I am looking for a tool to preview contents of a Markdown file, as I edit it. After checking plenty of existing tools, all of them appear to have different shortcomings:
- subjectively, too slow when editing huge .md files (thousands of words; for example, https://stackedit.io and https://hackmd.io),
- some of them need to be installed and are resource hungry (seems they attempt to bring full Electron),
- no longer developed actively (for example, GitHub - pandao/editor.md: The open source embeddable online markdown editor (component).),
- not conforming to CommonMark or GFM, and having weird default preview styling (e.g. Obsidian).
(I got to be honest I haven’t check each and every Markdown editor out there)
I’ve also tried using an online “Demo” page for Markedjs, only to have lost a couple of hours of writing when my Chrome crashed But that’s a lesson for me, I guess.
Instead of using a dedicated “Markdown editor” tool for this, I’d like to use:
- plain text .md files on my hard drive,
- my editor of choice, e.g. neovim or Zed, or even a TextEdit on macOS,
- a “small” server that would notice changes to the file, then render an .html out of it and cue browser to reload the page (see next item),
- a browser, that would render an .html version of the .md file.
I’ve largely achieved this by using a node
HTTP server, with a combination of marked
, highlight.js
and socket.io
libraries:
I know this is ugly
const http = require('http');
const fs = require('fs');
const socketIo = require('socket.io');
const { Marked } = require('marked');
const { markedHighlight } = require('marked-highlight');
const hljs = require('highlight.js');
const server = http.createServer((req, res) => {
if (req.url === '/') {
fs.readFile('./index.html', 'utf8', (err, content) => {
if (err) {
res.writeHead(500, { 'Content-Type': 'text/plain' });
res.end('Internal server error');
return;
}
res.writeHead(200, { 'Content-Type': 'text/html' });
res.end(content);
});
} else if (req.url === '/socket.io/socket.io.js') {
res.writeHead(200, { 'Content-Type': 'application/javascript' });
res.end(socketIo.clientSource);
} else if (req.url === '/highlight.js/styles/github.css') {
res.writeHead(200, { 'Content-Type': 'text/css' });
res.end("node_modules/highlightjs/styles/obsidian.css")
}
});
const io = socketIo(server);
let htmlContent = '';
const updateHtmlContent = () => {
const mdContent = fs.readFileSync('post-1.md', 'utf8');
const marked = new Marked(
markedHighlight({
langPrefix: 'hljs language-',
highlight(code, lang) {
const language = hljs.getLanguage(lang) ? lang : 'plaintext';
return hljs.highlight(code, { language }).value;
}
})
);
htmlContent = marked.parse(mdContent);
};
// Initial read
updateHtmlContent();
io.on('connection', (socket) => {
console.log('Client connected');
socket.emit('updateContent', htmlContent);
socket.on('disconnect', () => {
console.log('Client disconnected');
});
});
fs.watchFile('article.md', () => {
console.log('article.md changed');
updateHtmlContent();
io.emit('refreshContent');
});
server.listen(3000, () => {
console.log('Server running on http://localhost:3000/');
});
With the above, I’m able to edit the file locally and see it’s preview in Safari. This works good enough, but as the length of article grows, there’s a noticeable lag between saving the file and the contents appearing on the web page. Perceivably, the lag comes from 2 sources:
- there’s some kind of delay between when the file is changed, and when the change is “noticed”,
- on top of that, there’s a full page re-render needs to happen every time the new contents is about to appear on page.

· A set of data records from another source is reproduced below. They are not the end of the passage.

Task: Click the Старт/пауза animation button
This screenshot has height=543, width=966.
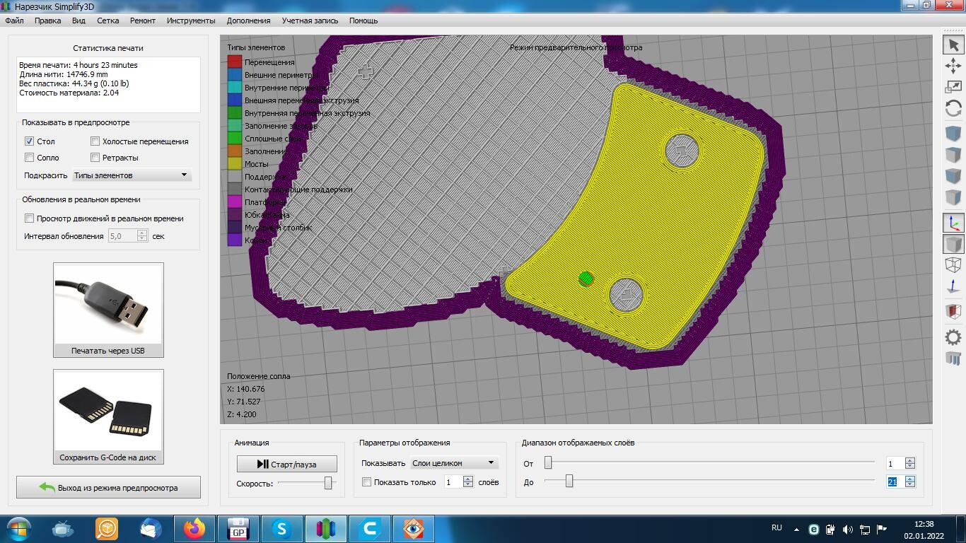Action: point(287,464)
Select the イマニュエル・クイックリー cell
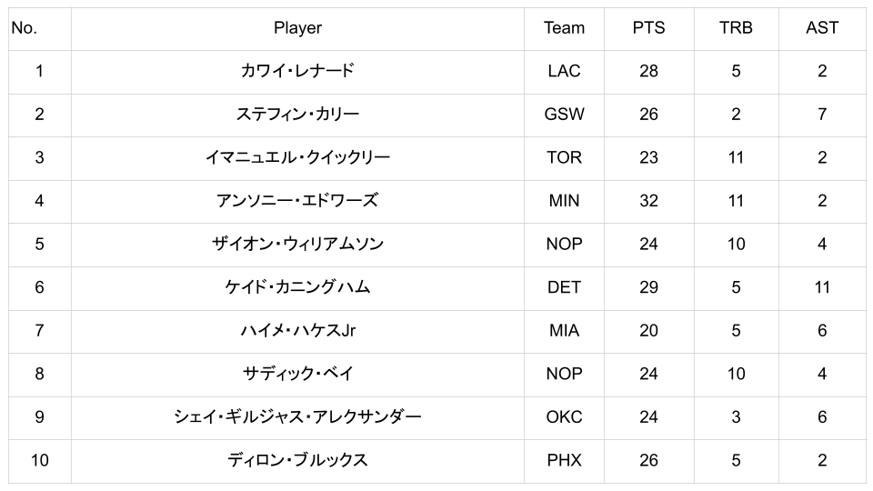 pos(297,157)
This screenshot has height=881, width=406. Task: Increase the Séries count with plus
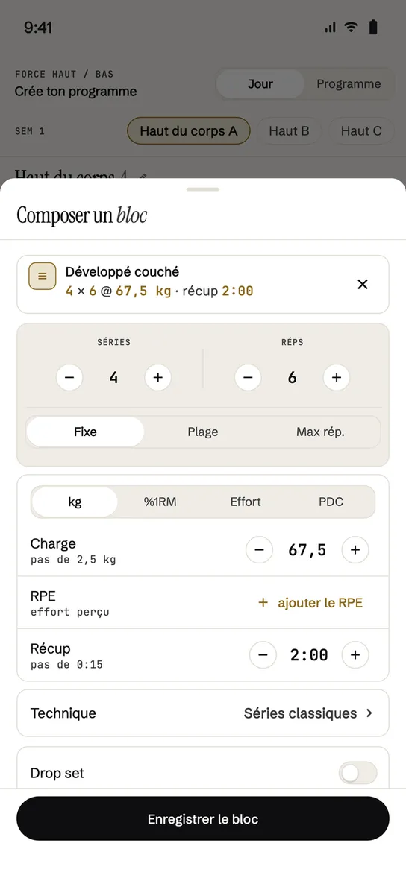point(158,378)
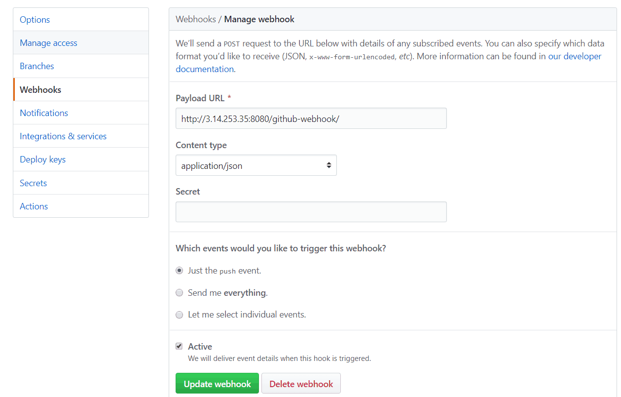This screenshot has height=397, width=621.
Task: Open the Options settings page
Action: (35, 20)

Because in Elixir ecosystem there exist tools like earmark, phoenix_live_view and phoenix_live_reload - couldn’t the above script in node
be implemented much more optimally? E.g.:
- (server) on start,
- load .md file from disk,
- convert .md to .html, “memoize” it,
- serve .html,
- establish a WebSocket connection with browser,
- (server) listen for changes on .md file; when a change occurs:
- convert .md to .html,
- figure out diff between existing .html by using a previous “memoized” version of .html,
- send diff over the WebSocket connection to browser,
- let JavaScript in browser apply up the diff.
Conceptually, it would look like this:
Or more precisely, like this:
I don’t know a lot about LiveView, and not sure where to start about this one. I’ve noticed that LiveView actually is dependent on Phoenix itself, so actually a full-blown phoenix project is likely be needed here, but I am ok with that.
The benefits of such a server as I see it:
- all .md files are local, so chances of loosing changes is small,
- the preview generation is blazing fast,
- I’d be using tools from Elixir ecosystem, and potentially contribute back (for example if
earcut
is lacking support for some things from CommonMark).
Where would one start on something like this?